Firstly, thank you for allowing us to join this group. It's really good to know there is such a strong support network out there. 

Our little squidge was diagnosed in Feb and is only just 3. We are just about to self fund the Dexcom G6 but are struggling to find out how to bolus correctly. (because of this we haven't started it yet) 

Up to now we have been finger pricking and using the accucheck which then provides the bolus needed based on carbs. As with all parents i suspect, we really hate having to keep stopping her playing or whatever to prick her (even though she handles it like a boss) and are looking at taking the plunge to the G6. I have seen that many people use the mysugr app but that is saying you need to be of a certain age or above? Is there anything anyone can suggest? It's really all very confusing.

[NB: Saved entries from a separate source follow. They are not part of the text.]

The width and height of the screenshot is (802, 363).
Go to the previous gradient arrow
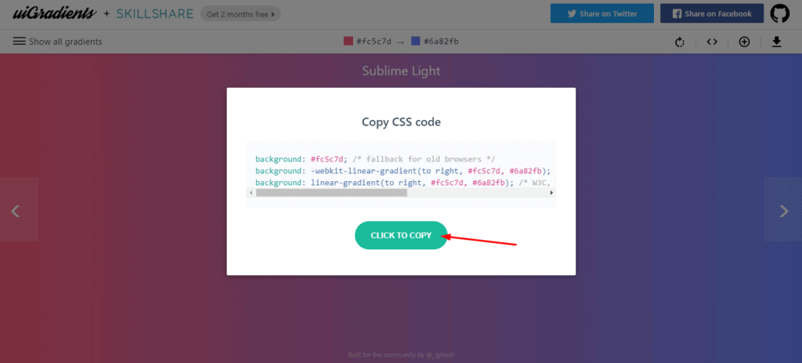[x=15, y=210]
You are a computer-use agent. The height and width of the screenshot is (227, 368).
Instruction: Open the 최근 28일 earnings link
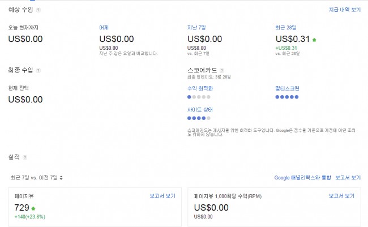point(286,27)
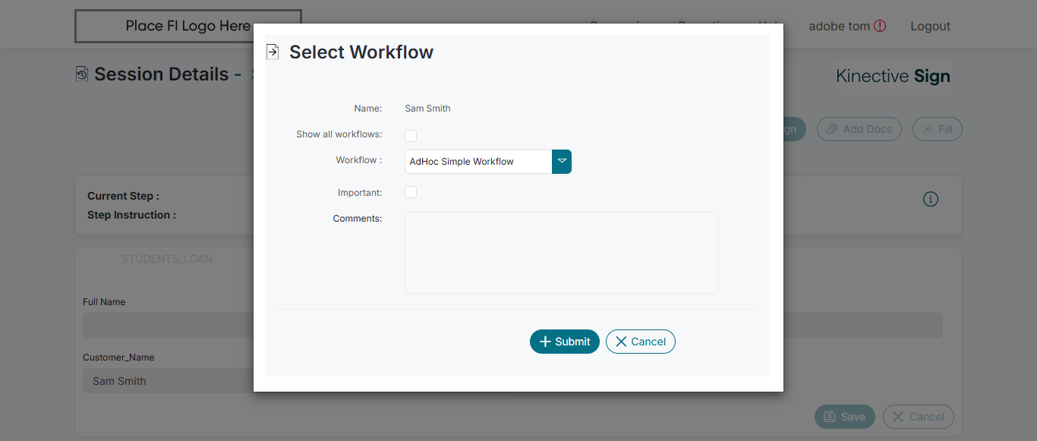Click the paperclip icon on Add Docs
Image resolution: width=1037 pixels, height=441 pixels.
(x=832, y=129)
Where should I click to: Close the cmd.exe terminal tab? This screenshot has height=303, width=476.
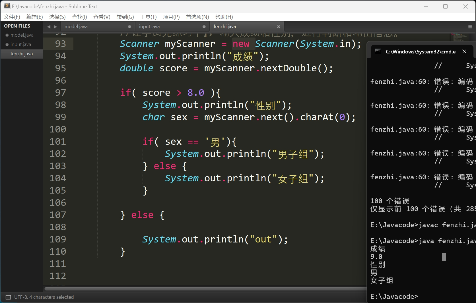[x=464, y=51]
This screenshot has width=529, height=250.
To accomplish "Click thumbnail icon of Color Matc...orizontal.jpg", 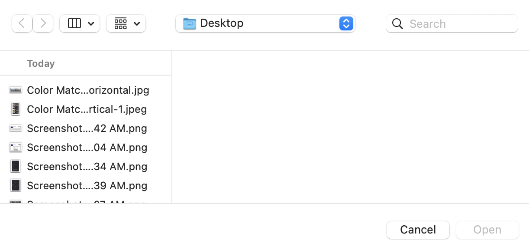I will 16,90.
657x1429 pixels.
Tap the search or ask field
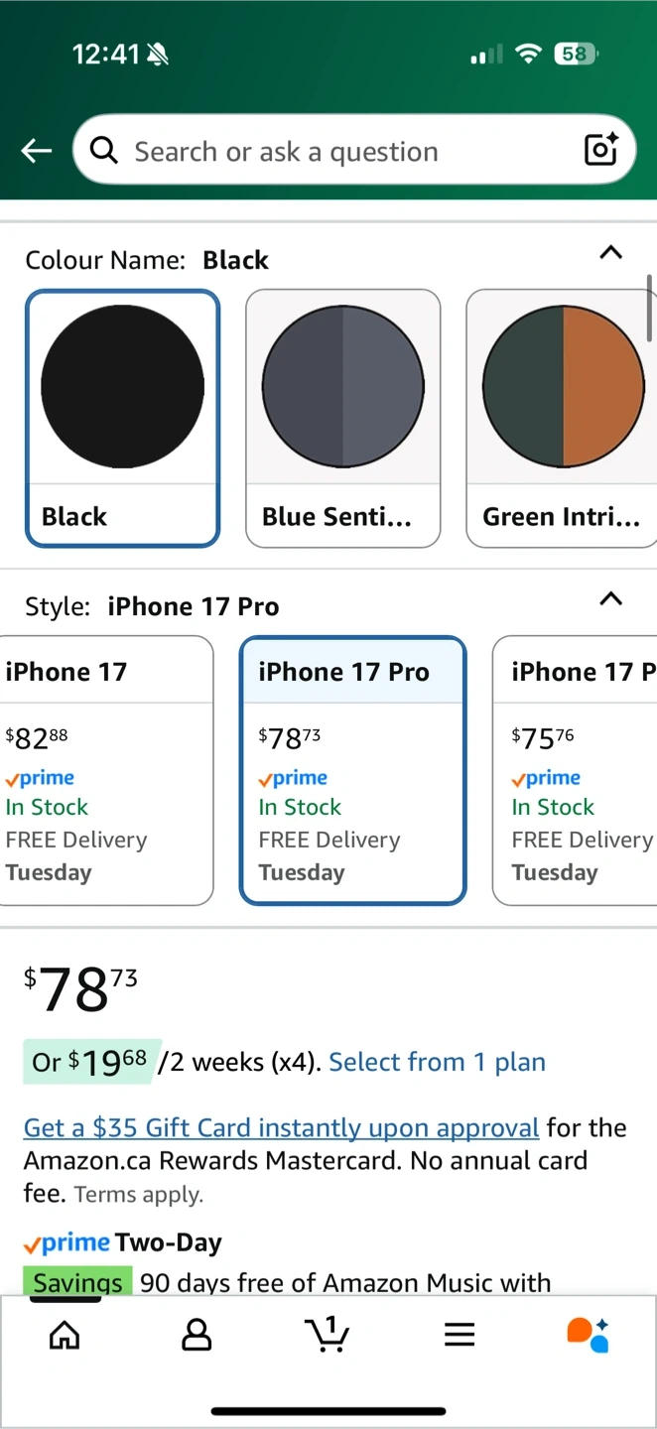point(337,151)
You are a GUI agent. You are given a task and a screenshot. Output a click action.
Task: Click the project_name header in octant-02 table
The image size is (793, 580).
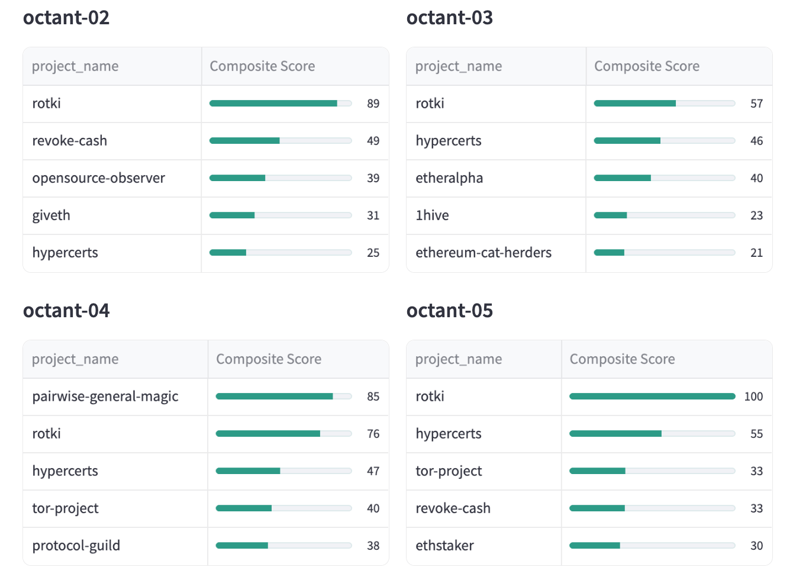pyautogui.click(x=75, y=66)
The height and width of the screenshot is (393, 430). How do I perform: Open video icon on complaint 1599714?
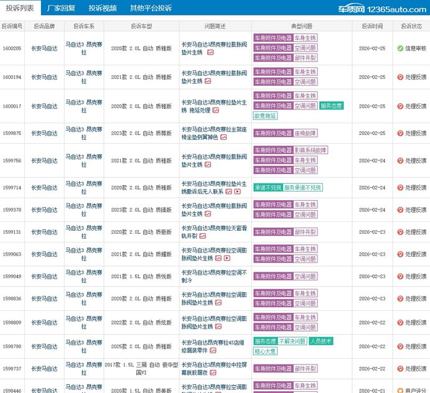pyautogui.click(x=236, y=192)
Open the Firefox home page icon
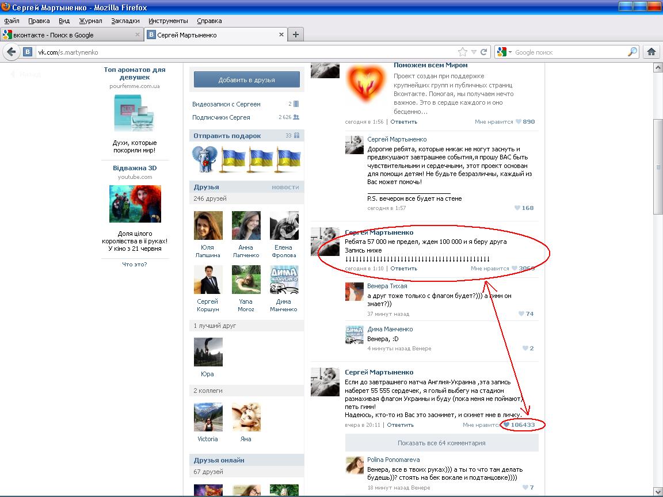The width and height of the screenshot is (663, 497). coord(651,52)
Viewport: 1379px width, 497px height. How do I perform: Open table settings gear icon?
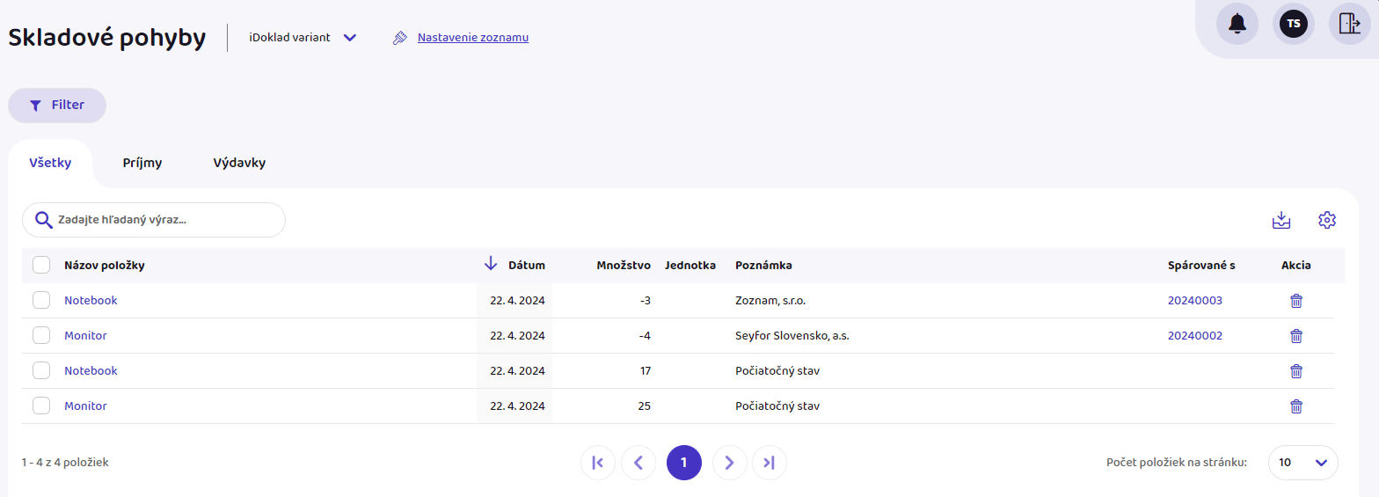click(1326, 220)
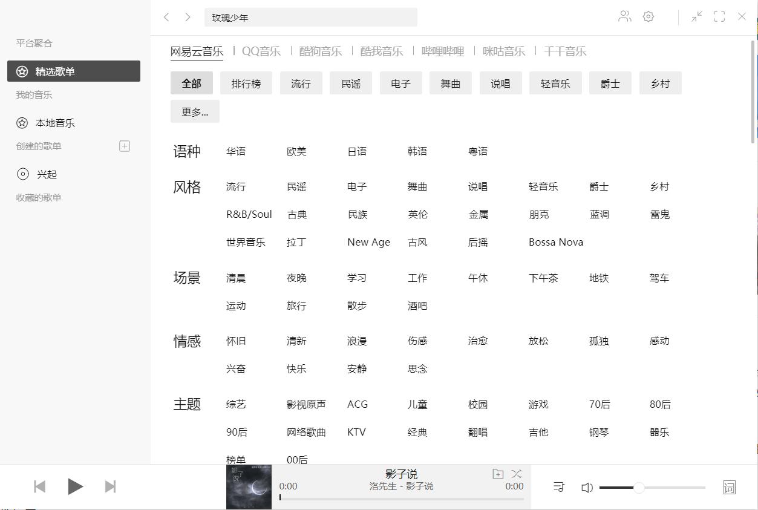Toggle lyrics display with 词 icon

click(729, 486)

any, and i really do mean ANY advice from anyone in a similar situation would be most welcome. 

thanks in advance.


----------



## Deleted member 27171 (Aug 3, 2020)

Hi @PaulyB79 

Welcome to the forum. I can't see any reason the MySugr app wouldn't work for a child it might just be a minimum user age rather than it causing any issues. Could you contact her DSN and ask what they would suggest? They're usually all over the latest apps and gadgets and may be able to recommend you something they know other parents use successfully and maybe even something they can access remotely to make clinic appointments easier too.


----------



## PaulyB79 (Aug 3, 2020)

Hi LucyDUK. 

thank you so much for the speedy reply. 

We have tried - several times to contact our local support. Unfortunately they are not the greatest at getting back - I totally understand it's a crazy time for them and have no doubt they are very busy. sadly our support is none existent. It all seems a bit of a postcode lottery  

But, we shall persevere and keep asking.


----------



## Deleted member 27171 (Aug 3, 2020)

Oh that is disappointing - I am moving your thread to the parents section as you may be more likely to get responses from parents using similar things there and other parents are more likely to be 'watching' that area for posts. Hopefully you'll get some helpful suggestions.


----------



## Thebearcametoo (Aug 3, 2020)

Have you been offered a Libre? For younger children I think the funding for a Libre is pretty straight forward and it would save you a fortune.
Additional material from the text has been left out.